Whenever a line of the entries below holds the string "agent", copy that line and return it.
%%
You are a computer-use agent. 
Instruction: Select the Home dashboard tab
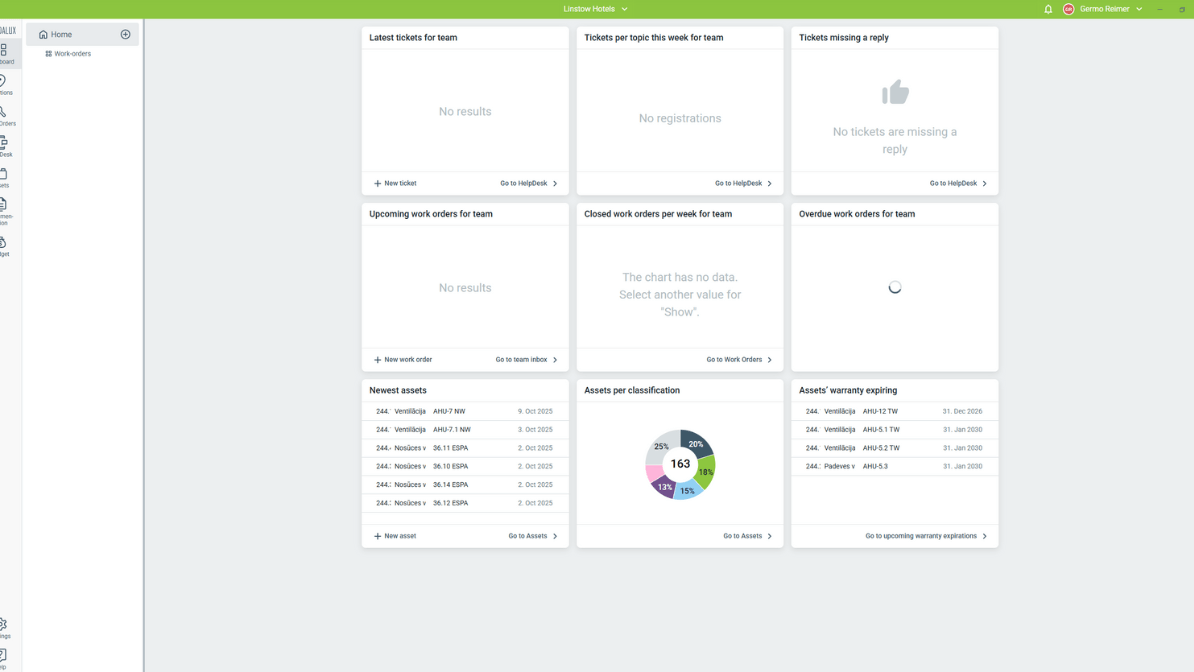tap(62, 34)
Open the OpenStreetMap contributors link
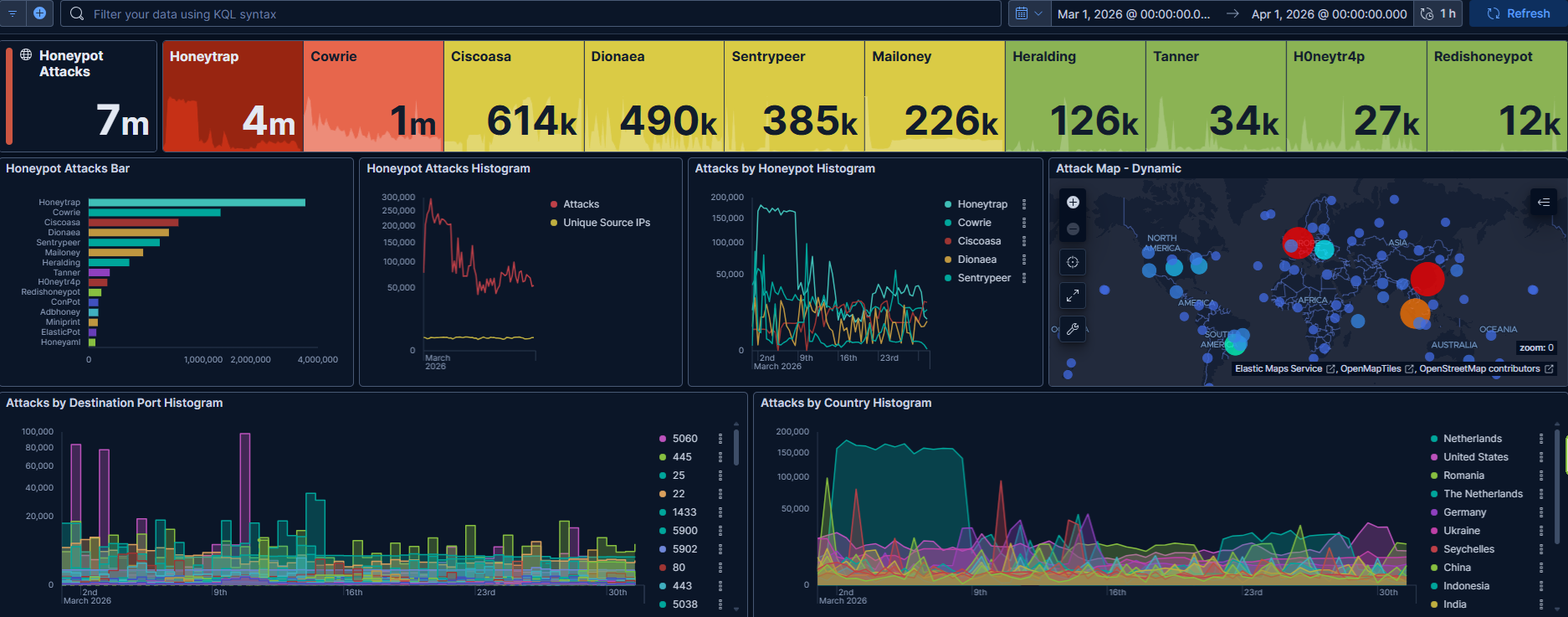 coord(1479,369)
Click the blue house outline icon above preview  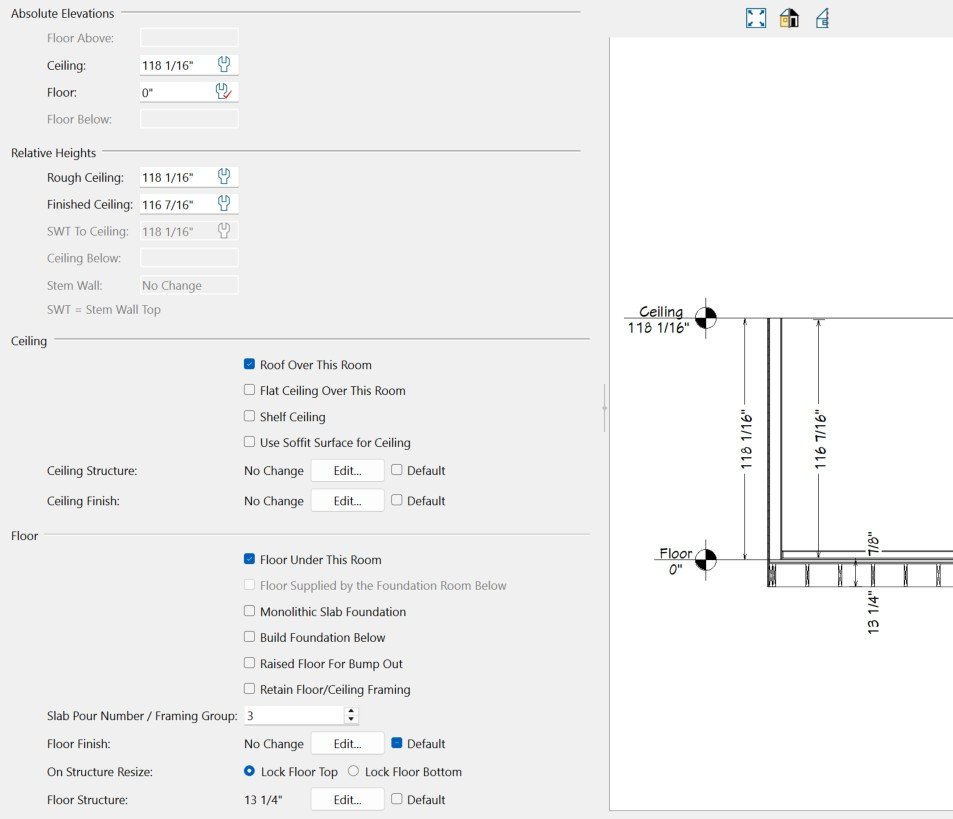[822, 18]
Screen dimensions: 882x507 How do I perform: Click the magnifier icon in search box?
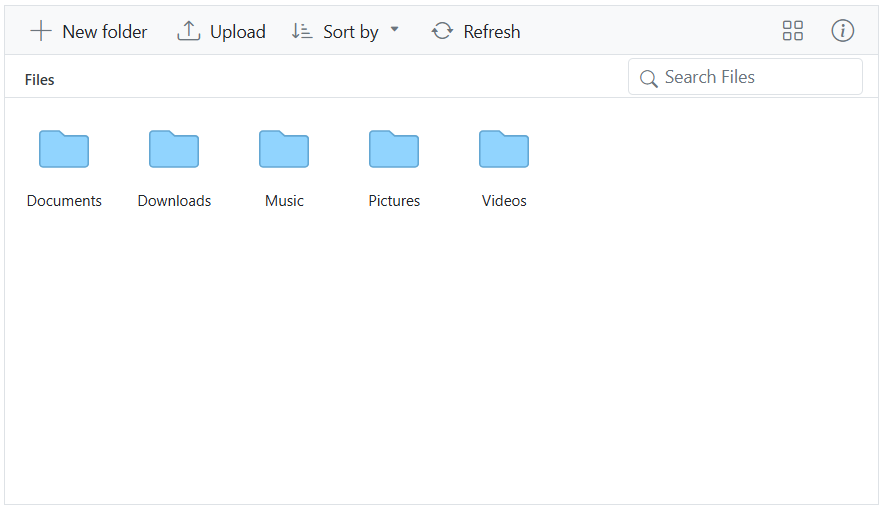(648, 78)
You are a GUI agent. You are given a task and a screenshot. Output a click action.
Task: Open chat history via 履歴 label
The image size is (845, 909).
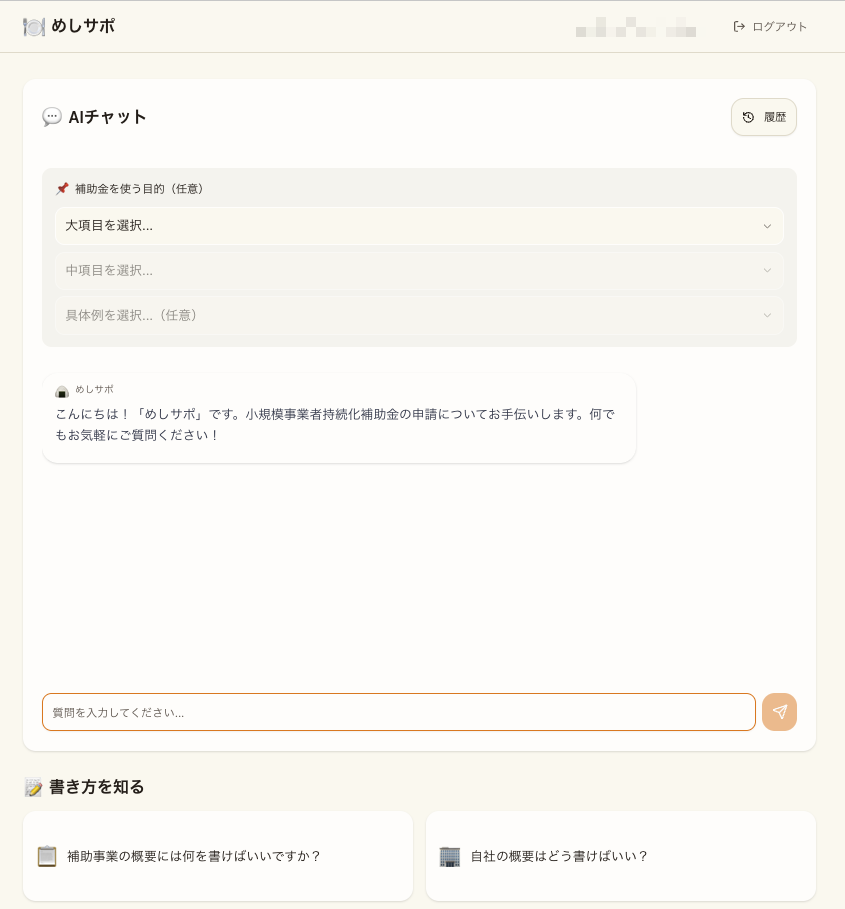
%%
(RESPONSE AREA)
You are a computer-use agent. 
You are a GUI agent. You are given a task and a screenshot. Output a click action.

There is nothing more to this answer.